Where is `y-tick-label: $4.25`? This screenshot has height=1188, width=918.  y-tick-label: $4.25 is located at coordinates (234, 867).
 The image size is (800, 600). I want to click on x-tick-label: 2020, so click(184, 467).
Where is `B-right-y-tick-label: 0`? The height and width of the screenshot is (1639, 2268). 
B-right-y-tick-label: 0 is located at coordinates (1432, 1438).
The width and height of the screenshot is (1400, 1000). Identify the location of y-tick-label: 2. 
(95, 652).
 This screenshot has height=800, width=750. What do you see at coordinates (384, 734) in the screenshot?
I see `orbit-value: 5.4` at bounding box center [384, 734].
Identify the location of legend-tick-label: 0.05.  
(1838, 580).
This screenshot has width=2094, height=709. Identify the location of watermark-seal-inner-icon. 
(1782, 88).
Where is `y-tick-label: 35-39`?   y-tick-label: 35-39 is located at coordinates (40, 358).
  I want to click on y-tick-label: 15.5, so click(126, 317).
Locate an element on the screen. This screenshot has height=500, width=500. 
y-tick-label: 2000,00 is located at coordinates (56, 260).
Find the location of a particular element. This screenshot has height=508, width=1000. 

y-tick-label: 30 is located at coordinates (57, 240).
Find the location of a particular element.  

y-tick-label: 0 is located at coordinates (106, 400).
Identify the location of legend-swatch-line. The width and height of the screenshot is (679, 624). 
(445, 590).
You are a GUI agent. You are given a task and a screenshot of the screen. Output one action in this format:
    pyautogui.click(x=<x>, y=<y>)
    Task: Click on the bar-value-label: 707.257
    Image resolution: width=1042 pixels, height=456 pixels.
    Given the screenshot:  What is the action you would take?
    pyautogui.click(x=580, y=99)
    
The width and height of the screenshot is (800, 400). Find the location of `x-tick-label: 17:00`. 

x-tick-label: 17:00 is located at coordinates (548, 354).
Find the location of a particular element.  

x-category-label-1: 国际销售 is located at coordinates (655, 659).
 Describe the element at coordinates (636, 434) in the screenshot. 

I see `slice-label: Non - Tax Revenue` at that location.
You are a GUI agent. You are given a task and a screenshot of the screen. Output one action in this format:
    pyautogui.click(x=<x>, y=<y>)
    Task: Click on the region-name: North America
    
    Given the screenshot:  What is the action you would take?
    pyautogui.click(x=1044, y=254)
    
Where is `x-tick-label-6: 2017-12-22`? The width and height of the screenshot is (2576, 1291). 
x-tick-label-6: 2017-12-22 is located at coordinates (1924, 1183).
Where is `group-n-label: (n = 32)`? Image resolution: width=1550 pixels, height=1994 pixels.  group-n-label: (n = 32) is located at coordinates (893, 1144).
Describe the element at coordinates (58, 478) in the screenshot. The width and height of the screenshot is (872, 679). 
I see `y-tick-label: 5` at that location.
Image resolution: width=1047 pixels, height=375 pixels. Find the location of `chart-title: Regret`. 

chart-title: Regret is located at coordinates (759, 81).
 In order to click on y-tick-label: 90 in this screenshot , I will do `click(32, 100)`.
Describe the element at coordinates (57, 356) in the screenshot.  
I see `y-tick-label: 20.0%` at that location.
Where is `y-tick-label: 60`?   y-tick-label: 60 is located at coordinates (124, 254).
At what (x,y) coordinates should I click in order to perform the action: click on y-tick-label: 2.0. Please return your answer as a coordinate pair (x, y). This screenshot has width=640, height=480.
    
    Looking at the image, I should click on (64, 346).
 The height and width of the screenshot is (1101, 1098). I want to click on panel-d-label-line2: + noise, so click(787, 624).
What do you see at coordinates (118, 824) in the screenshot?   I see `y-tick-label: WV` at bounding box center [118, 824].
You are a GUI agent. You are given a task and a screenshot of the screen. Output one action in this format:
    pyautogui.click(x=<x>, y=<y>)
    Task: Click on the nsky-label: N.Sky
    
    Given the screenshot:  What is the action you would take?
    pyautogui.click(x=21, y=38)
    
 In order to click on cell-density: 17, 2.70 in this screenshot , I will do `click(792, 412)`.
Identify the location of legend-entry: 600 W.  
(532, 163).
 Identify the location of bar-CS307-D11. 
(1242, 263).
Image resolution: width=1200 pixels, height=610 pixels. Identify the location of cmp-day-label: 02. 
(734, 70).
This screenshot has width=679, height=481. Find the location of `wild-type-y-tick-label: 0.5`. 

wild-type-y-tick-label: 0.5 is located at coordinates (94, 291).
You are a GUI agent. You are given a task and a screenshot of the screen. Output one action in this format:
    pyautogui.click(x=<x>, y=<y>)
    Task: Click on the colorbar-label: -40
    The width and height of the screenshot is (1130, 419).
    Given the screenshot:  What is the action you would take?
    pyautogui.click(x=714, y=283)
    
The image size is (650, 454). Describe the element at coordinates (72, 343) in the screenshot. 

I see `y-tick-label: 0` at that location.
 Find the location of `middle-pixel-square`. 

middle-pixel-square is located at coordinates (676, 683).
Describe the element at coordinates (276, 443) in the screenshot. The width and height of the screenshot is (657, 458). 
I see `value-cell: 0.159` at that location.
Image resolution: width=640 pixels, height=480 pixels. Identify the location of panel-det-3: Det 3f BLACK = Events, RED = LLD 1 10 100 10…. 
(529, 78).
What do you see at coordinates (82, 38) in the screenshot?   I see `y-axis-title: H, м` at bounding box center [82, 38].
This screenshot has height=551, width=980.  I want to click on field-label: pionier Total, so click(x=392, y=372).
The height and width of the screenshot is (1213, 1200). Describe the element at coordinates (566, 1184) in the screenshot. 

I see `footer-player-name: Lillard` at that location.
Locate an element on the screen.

TASK
Please render the listing above from the line with "Identify the location of legend-tick-label: 0.05." up to and including the line with "coordinates (893, 1144)." as a JSON list of strings, one string per line, omitting blank lines.

ANSWER TO THE EXERCISE
[
  "Identify the location of legend-tick-label: 0.05.  ",
  "(1838, 580).",
  "This screenshot has width=2094, height=709. Identify the location of watermark-seal-inner-icon. ",
  "(1782, 88).",
  "Where is `y-tick-label: 35-39`?   y-tick-label: 35-39 is located at coordinates (40, 358).",
  "  I want to click on y-tick-label: 15.5, so click(126, 317).",
  "Locate an element on the screen. This screenshot has height=500, width=500. ",
  "y-tick-label: 2000,00 is located at coordinates (56, 260).",
  "Find the location of a particular element. This screenshot has height=508, width=1000. ",
  "y-tick-label: 30 is located at coordinates (57, 240).",
  "Find the location of a particular element.  ",
  "y-tick-label: 0 is located at coordinates (106, 400).",
  "Identify the location of legend-swatch-line. The width and height of the screenshot is (679, 624). ",
  "(445, 590).",
  "You are a GUI agent. You are given a task and a screenshot of the screen. Output one action in this format:",
  "    pyautogui.click(x=<x>, y=<y>)",
  "    Task: Click on the bar-value-label: 707.257",
  "    Image resolution: width=1042 pixels, height=456 pixels.",
  "    Given the screenshot:  What is the action you would take?",
  "    pyautogui.click(x=580, y=99)",
  "The width and height of the screenshot is (800, 400). Find the location of `x-tick-label: 17:00`. ",
  "x-tick-label: 17:00 is located at coordinates (548, 354).",
  "Find the location of a particular element.  ",
  "x-category-label-1: 国际销售 is located at coordinates (655, 659).",
  " Describe the element at coordinates (636, 434) in the screenshot. ",
  "I see `slice-label: Non - Tax Revenue` at that location.",
  "You are a GUI agent. You are given a task and a screenshot of the screen. Output one action in this format:",
  "    pyautogui.click(x=<x>, y=<y>)",
  "    Task: Click on the region-name: North America",
  "    Given the screenshot:  What is the action you would take?",
  "    pyautogui.click(x=1044, y=254)",
  "Where is `x-tick-label-6: 2017-12-22`? The width and height of the screenshot is (2576, 1291). ",
  "x-tick-label-6: 2017-12-22 is located at coordinates (1924, 1183).",
  "Where is `group-n-label: (n = 32)`? Image resolution: width=1550 pixels, height=1994 pixels.  group-n-label: (n = 32) is located at coordinates (893, 1144)."
]